João Gilberto, a Brazilian singer, guitarist and songwri-ter considered one of the fathers of the bossa nova genre that gained global popularity in the 1960, died on July 6th at 88 years old.
Although no official cause of his death was given, his son, João Marcelo said his father had been battling health issues.
Born in 1931 in Juazeiro in the northeastern state of Brazil known as Bahia, Gilberto seemed obsessed with music almost from the moment he emerged from the womb. His grandfather bought him his first guitar at age 14 (much to the dismay of João’s father). Within a year, the result of near constant practicing, he was the leader of a band made up of school friends. During this time Gilberto was absorbing the rhythmic subtlety of the Brazilian pop songs of the day, while also taking in the rich sounds of swing jazz, as well as the light opera singing of Jeanette MacDonald. At 18, Gilberto gave up on his small town life and headed to Bahia’s largest city, Salvador, to get a foothold in the music industry performing on live radio shows. Although he was given the opportunity to sing, instant stardom was not in the offing, but his brief appearances on the radio brought him to the attention of Antonio Maria, who wanted Gilberto to become the lead singer for the popular radio band Garotos da Lua (Boys From the Moon) and move to Rio de
Gilberto stayed in the band only a year. He was fired after the rest of the group could take no more of his lackadaisical attitude. Gilberto was frequently late for rehearsals and performances, and in a move reminiscent of American pop star Sly Stone, would occasionally not show up at all. After his dismissal from the group Gilberto lived a seminomadic life. For years he had no fixed address, drifting from friend to friend and acquaintance to acquaintance, living off their kindness and rarely if ever contributing to the household expenses. Evidently Gilberto was such charming company that his emotional carelessness and fiscal apathy were never an issue — that or he had extremely patient and generous friends. It was during this underachieving bohemian period that Gilberto kept an extremely low profile. Instead of using his time with Garotos da Luna as a springboard for other recording and performing possibitities of marijuana, playing the odd club gig, and refusing work he considered beneath him (this included gigs at clubs where people talked during the performance). Although gifted with considerable talent as a singer and guitar player, it seemed as though Gilberto would fail to attain the success and notoriety he deserved if only due to apathy that verged on lethargy.

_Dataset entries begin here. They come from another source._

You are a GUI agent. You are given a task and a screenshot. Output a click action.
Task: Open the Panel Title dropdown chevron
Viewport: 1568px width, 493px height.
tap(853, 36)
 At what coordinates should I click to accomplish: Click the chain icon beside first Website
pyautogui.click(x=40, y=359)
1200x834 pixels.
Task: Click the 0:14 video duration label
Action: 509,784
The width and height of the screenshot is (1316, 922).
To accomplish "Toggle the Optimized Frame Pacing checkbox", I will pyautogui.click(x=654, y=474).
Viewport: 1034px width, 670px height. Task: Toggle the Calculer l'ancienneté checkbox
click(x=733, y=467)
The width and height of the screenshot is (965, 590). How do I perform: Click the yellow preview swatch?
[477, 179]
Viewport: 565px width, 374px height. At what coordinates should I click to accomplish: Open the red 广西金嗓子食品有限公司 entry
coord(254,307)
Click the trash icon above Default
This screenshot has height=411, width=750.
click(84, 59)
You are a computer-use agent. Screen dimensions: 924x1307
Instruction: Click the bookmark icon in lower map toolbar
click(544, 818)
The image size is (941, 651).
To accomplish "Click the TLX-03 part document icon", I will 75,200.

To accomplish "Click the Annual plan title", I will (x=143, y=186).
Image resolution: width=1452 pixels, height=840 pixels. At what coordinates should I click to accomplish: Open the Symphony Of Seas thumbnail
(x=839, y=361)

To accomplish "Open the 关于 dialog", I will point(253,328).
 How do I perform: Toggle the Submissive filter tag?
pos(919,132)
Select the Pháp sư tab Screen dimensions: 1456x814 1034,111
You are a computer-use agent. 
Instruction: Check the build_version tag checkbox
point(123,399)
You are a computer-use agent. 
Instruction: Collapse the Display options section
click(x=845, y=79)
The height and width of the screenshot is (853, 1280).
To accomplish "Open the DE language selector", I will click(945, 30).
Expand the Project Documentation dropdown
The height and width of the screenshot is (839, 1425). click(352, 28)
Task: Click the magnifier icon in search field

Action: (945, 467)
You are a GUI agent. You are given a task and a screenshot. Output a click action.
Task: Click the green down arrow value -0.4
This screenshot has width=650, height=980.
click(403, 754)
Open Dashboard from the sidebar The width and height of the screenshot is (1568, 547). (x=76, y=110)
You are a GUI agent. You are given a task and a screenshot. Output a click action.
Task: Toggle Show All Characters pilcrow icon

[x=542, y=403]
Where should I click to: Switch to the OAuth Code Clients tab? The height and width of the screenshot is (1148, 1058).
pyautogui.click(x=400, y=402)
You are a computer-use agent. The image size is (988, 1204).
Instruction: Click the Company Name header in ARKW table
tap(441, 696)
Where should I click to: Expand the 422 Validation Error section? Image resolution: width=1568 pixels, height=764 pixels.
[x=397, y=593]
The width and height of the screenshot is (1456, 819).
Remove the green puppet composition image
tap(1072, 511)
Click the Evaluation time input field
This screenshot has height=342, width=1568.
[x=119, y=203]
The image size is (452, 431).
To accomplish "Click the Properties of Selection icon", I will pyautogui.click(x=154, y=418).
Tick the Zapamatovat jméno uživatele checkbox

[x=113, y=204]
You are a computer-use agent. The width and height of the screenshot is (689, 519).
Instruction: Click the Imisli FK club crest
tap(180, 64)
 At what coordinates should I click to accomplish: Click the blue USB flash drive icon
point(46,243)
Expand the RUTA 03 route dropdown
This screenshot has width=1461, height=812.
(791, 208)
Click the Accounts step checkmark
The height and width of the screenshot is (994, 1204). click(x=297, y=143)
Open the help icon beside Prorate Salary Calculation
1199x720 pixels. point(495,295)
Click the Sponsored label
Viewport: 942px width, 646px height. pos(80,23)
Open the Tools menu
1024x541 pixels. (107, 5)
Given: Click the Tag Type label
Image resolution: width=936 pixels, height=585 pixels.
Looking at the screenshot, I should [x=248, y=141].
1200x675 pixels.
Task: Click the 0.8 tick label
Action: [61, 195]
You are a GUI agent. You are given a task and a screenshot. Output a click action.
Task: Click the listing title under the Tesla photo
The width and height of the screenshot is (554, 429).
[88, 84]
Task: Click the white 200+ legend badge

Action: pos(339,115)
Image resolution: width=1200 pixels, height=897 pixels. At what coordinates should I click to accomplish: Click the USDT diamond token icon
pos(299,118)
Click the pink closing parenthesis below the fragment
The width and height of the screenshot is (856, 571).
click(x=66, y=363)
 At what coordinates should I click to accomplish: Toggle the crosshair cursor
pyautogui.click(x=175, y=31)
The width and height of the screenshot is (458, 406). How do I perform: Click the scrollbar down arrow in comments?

After nearly a decade of aimlessness Gilberto joined forces with singer Luis Telles, who encouraged Gilberto to leave Rio for a semibucolic life in the city of Pôrto Alegre. Telles made sure Gilberto would concentrate on his music. It turned out to be a successful, if expensive strategy. Within a few months Gilberto was the toast of Pôrto Alegre, the musician everyone wanted to see. It was also during this extended apprenticeship that Gilberto perfected his unique vocal style and guitar playing. So breathy and nasally it is almost defies description, in many ways he uses all the things one is taught not to do as a singer and has made them into an instantly recognizable style. Not even established crooners such as Bing Crosby and Perry Como sang more quietly or with less vibrato. This, along with his rhythmically idiosyncratic approach to playing the guitar — an intensely syncopated plucking of the strings that flowed with his singing — made for some exhilarating music, and by the time of his first record, Chega de Saudade (1959), Gilberto became widely known as the man who made bossa nova what it is.
True to form, however, Gilberto took the road less traveled, and after the success of his debut record and the two follow-up releases, he left Brazil to settle in the United States, where he lived until 1980. During this period he recorded some amazing records, working with saxophonist Stan Getz and recording music by older Brazilian songwriters such as Dorival Caymmi and Ary Barroso. He returned to Brazil in the early ‘80s and worked with virtually every big name in Brazilian pop, including Gilberto Gil, Caetano Veloso, Maria Bethania, Gal Costa, and Chico Buarque. He never saw record sales like the afore-mentioned performers, but all of them regard him as a profound influence on their work. True to his image as enigmatic and eccentric, Gilberto lived a semireclusive lifestyle secure in the knowledge that, decades ago, he changed the course of Brazilian culture by making the bossa nova his music, as well as the music of Brazil.